384805 i promoted ai for years and automated myself out of a job

I Promoted AI for Years and Automated Myself Out of a Job

I had to have known this moment would come. As a technology evangelist, I’d spent years minimizing AI’s potential to destroy jobs. Every paper I wrote about AI and its practical cousin, Robotic Process Automation (RPA)—which uses software robots to accomplish “thinking tasks” like reading emails—boasted that the software would liberate employees from drudgery and enable them “to do more meaningful work,” or words to that effect.

But now, the very technology that I helped promote has put me out of the job.

I’ve been evangelizing the business benefits of enterprise technology for more than two decades, first as a marketing executive and more recently as a freelance writer. At IBM, I was known as a “Software Evangelist,” and my work always had me delivering secular sermons about the redemptive potential of the latest computer program or hardware.

As an apostle of digital transformation, a prophet of workflow orchestration, I gushed with messages from the gods of tech about how products like AI and RPA would allow corporations to be born again—or at least generate higher earnings.

And then, earlier this year, things started to go a little quiet. When you’re a freelancer, a slowdown is never good, but I grew more alarmed as a client notified me that they would no longer require my services because they were switching their content writing to AI. Others simply dropped me and didn’t send a note. Several more accused me of using AI in my writing, so why would they pay me?

That was quite a smear. After offering a legally-binding attestation that I have not, and never will use AI in my writing, I worked up the nerve to ask a question that’s on the minds of many writers: How do you think the AI software gins up writing that sounds like something I wrote? It does so by stealing.

Generative AI programs—models that can create images, text, and sounds—and specifically large language models (LLMs) train their systems by ingesting and analyzing millions of words written by people like me. Then, they spit out their own rendering of those words, which read an awful lot like human writing.

It’s a Kafkaesque experience to try to prove that you have not stolen writing from a machine that stole your writing in the first place. That seems to be the whole point, though. The AI is so good, you can’t tell if its output was written by a person or a machine—not an auspicious situation for homo sapiens who own laptops.

My chutzpah didn’t change my client’s mind, but oh, the cosmic comeuppance of it all. My business isn’t dead, but it’s wounded, and I deserve some of the blame.

I was happy to earn a living contributing to unexpected bouts of joblessness, as long as they happened to other people.

I’d been an eager cog in the machinery of disruption, which has been grinding up American jobs since well before I was born. Kurt Vonnegut’s frighteningly prescient novel about automation, Player Piano, which features factory workers who train machines to do their jobs only to end up on the street, debuted more than 70 years ago. However, the phenomenon of humans being displaced by machines predated him by a few centuries.

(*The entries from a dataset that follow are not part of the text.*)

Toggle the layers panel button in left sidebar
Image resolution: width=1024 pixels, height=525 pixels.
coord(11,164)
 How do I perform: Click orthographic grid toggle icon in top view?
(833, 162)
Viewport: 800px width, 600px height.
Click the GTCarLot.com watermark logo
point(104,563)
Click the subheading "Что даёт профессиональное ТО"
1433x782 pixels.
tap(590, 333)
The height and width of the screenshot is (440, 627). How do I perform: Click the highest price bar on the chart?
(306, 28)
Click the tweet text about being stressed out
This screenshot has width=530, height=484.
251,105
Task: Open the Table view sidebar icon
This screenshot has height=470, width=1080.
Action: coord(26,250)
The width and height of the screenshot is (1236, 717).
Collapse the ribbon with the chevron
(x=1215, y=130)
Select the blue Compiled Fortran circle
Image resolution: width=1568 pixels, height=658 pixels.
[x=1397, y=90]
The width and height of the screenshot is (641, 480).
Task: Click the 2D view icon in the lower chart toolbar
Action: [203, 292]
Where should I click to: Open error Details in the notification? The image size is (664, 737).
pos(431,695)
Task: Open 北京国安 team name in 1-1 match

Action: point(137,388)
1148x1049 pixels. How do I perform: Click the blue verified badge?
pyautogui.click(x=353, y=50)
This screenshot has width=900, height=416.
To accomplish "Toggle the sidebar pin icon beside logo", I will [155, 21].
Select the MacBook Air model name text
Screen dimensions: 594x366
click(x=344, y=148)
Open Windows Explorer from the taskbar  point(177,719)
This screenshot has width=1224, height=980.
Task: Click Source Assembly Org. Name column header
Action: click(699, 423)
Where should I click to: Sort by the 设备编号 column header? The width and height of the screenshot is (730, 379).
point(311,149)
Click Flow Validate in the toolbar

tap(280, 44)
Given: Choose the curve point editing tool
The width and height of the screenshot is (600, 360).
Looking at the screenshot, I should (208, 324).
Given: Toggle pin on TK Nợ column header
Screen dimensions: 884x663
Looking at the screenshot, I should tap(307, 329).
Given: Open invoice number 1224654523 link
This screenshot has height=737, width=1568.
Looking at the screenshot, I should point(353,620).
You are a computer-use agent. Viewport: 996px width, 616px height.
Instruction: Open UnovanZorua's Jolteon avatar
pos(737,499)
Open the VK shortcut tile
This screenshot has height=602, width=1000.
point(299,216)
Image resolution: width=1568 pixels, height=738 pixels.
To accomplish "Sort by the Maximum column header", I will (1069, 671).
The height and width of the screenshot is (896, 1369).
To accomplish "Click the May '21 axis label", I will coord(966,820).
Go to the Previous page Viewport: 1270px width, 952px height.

Player Piano also contains the remarkable prediction that “computing machines,” as Vonnegut’s characters called them, would soon take over for many thinking tasks. He saw it in 1952, and it quickly came to pass, with computers pink-slipping people who sorted checks at banks, answered phones, and inked entries into paper accounting ledgers.

Behind every such mass unemployment event was an army of people like me, screaming about the business benefits of automation. I was happy to earn a living contributing to unexpected bouts of joblessness, as long as they happened to other people.

The pace of disruptive change is accelerating. Take the RPA-powered “virtual employee.” Next time you contact your insurance company, you might interact with an AI-driven virtualized insurance claims adjuster with a name like “Sally.” She’s an RPA bot who handles your claim in collaboration with other bots, or the rare human being. Sally has an AI-generated personality, photo, and voice, but she doesn’t require an office or sick leave. With Sally on the job, insurance companies can bless their human employees with opportunities to do more meaningful work elsewhere.

Some of these innovations are undeniably beneficial. Cybersecurity operations, for instance, would be paralyzed without AI. The problem is that people pushed out of work by disruptions increasingly have nowhere to go. So much of that meaningful other work I so passionately evangelized is unavailable in the form of steady jobs.

Working Americans of all ages have now joined what I call Generation D (Disrupted). For the majority of us, a career now comprises a series of short-term jobs punctuated by regular layoffs driven by technology changes, mergers, or a need to goose earnings. As we age, it gets harder to find jobs, especially as the hiring process itself is now controlled by AI-based software that embodies age bias.

Some of my Gen D cohort have been able to adapt. I transitioned into freelancing after getting laid off from IBM in 2009, along with 10,000 others, a month after the CEO told shareholders that people were IBM’s greatest asset. I’m turning 60 in just over a year, and I’m not sure I can reinvent myself yet again. This may be one disruption too many. Younger members of Generation D are better equipped for the struggle, though a lot of them seem to be adrift, too.

The gig economy could be a solution, though AI appears to be mangling that, too. Upwork tells me I can audition to edit AI-generated articles for $8 an hour. I’m not quite there yet, but ask me about it in a few months.